# Lightweight cables



## davf1 (Oct 13, 2005)

I am gradually reducing the weight of my bike and think there is a lot to be gained by looking at the cables. currently using Campag, with a listed weight of 248g (not checked). I think there is potential for 100-150g reduction.

Looking at the options the Nokon carbons seem to offer some potential (at a cost). There are other (lighter) alternatives, but they may not be compatible with my PowerCordz.

so the question is, what is the lightest alternative for a road bike when including inners into the equation. It is an assumption that any option is functional, so actual experience with the various choices would be good feedback.

cheers


----------



## Mdeth1313 (Nov 1, 2001)

have you looked into power cordz own housing


----------



## Forrest Root (Dec 22, 2006)

PowerCordz are about the best option, especially if you run them inside a regular housing. Nokon housings are heavier than either Campy or Shimano housings. One exception is possibly the new Nokon CF housings. Also, Jagwire setups are lighter than OEM and just as durable and well functioning.


----------



## davf1 (Oct 13, 2005)

Forrest Root said:


> PowerCordz are about the best option, especially if you run them inside a regular housing. Nokon housings are heavier than either Campy or Shimano housings. One exception is possibly the new Nokon CF housings. Also, Jagwire setups are lighter than OEM and just as durable and well functioning.

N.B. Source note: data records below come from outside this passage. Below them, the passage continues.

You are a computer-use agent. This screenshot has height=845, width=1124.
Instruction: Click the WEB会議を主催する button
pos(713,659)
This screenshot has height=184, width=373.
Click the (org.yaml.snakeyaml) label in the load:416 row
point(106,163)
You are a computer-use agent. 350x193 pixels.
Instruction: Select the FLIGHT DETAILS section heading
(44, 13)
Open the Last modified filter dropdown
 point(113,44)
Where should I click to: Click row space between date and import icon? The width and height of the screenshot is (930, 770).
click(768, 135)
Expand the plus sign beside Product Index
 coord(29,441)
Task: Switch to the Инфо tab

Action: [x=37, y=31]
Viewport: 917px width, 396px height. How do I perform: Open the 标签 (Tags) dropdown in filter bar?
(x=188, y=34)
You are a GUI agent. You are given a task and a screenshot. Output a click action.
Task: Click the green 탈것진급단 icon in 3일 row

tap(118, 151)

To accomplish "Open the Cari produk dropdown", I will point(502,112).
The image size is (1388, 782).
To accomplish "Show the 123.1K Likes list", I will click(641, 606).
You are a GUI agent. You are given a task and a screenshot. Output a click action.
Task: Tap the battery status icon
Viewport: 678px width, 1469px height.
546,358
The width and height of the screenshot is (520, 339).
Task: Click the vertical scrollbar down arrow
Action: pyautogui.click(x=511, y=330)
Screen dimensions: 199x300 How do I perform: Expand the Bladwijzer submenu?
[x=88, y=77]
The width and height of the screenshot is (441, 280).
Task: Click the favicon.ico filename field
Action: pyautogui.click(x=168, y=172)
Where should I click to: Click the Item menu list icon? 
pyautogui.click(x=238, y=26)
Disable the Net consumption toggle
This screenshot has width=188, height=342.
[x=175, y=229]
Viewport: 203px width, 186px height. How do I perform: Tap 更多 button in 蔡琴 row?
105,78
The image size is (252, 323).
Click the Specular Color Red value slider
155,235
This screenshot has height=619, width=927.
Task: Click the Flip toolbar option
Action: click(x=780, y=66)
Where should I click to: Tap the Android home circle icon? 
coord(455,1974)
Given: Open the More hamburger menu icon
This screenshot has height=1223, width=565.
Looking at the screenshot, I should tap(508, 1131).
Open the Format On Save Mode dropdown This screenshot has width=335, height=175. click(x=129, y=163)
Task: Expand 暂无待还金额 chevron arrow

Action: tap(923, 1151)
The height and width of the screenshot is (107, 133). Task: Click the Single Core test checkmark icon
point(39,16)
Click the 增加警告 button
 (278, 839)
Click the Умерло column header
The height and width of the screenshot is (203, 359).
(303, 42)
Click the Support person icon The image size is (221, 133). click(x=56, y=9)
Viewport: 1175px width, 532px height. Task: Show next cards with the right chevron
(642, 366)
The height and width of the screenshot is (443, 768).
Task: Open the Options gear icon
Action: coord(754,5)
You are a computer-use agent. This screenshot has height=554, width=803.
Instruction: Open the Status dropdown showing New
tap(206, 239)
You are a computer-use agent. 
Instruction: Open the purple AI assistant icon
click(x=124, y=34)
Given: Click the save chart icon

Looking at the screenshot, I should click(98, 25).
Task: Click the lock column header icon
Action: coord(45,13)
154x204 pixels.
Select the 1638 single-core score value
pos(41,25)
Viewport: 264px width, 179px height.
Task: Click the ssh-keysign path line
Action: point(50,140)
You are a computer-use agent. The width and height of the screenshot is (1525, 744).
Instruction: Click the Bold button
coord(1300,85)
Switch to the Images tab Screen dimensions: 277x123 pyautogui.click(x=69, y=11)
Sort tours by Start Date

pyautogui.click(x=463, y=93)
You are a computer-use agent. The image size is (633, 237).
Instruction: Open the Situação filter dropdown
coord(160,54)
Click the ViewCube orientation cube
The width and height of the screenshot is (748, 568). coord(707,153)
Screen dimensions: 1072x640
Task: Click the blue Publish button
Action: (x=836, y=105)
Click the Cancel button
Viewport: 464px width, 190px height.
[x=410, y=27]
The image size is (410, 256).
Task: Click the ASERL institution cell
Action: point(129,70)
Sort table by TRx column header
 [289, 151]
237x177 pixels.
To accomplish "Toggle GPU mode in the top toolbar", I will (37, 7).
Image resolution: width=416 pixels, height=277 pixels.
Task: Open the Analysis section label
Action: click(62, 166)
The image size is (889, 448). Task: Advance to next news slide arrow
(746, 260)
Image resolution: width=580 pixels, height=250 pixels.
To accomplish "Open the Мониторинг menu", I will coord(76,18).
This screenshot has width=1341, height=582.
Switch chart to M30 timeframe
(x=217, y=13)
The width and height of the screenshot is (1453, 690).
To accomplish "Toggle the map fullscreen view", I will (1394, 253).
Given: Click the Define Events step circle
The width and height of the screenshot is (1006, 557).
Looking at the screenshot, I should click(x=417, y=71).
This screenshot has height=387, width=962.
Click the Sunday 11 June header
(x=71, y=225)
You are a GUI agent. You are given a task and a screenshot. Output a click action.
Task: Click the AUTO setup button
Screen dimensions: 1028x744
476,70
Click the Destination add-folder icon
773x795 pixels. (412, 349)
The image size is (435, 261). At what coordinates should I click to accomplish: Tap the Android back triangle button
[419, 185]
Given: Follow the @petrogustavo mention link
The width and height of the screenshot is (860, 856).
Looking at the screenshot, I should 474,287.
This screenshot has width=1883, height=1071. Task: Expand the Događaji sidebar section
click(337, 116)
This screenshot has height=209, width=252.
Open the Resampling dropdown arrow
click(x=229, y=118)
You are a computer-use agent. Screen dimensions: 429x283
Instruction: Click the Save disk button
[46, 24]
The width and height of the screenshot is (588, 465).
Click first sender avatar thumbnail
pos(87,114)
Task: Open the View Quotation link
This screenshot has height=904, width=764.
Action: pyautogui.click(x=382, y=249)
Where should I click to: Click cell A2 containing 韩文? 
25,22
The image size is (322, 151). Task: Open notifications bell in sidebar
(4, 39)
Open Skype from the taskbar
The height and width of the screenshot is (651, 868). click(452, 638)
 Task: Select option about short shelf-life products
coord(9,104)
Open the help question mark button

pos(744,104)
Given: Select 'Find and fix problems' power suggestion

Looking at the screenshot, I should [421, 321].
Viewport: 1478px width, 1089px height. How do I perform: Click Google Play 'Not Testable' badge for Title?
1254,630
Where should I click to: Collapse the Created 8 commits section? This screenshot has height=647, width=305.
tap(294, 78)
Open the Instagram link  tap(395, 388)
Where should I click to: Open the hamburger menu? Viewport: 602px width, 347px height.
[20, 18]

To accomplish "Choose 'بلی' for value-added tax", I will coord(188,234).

Using PowerCordz over standard Campag saves approx 30g. I think there are much lighter options than Campag eg Shimano SIS, but they are not compatible with PowerCordz.

I am hoping that someone has actually done this exercise and can confirm real figures. As far as I can see Nokon is still lighter than campag regular and the carbon ones lighter still. Is it an advantage to stay with Powercordz, rather than go to SIS with steel cables?


----------



## Forrest Root (Dec 22, 2006)

davf1 said:


> Using PowerCordz over standard Campag saves approx 30g. I think there are much lighter options than Campag eg Shimano SIS, but they are not compatible with PowerCordz.
> 
> I am hoping that someone has actually done this exercise and can confirm real figures. As far as I can see Nokon is still lighter than campag regular and the carbon ones lighter still. Is it an advantage to stay with Powercordz, rather than go to SIS with steel cables?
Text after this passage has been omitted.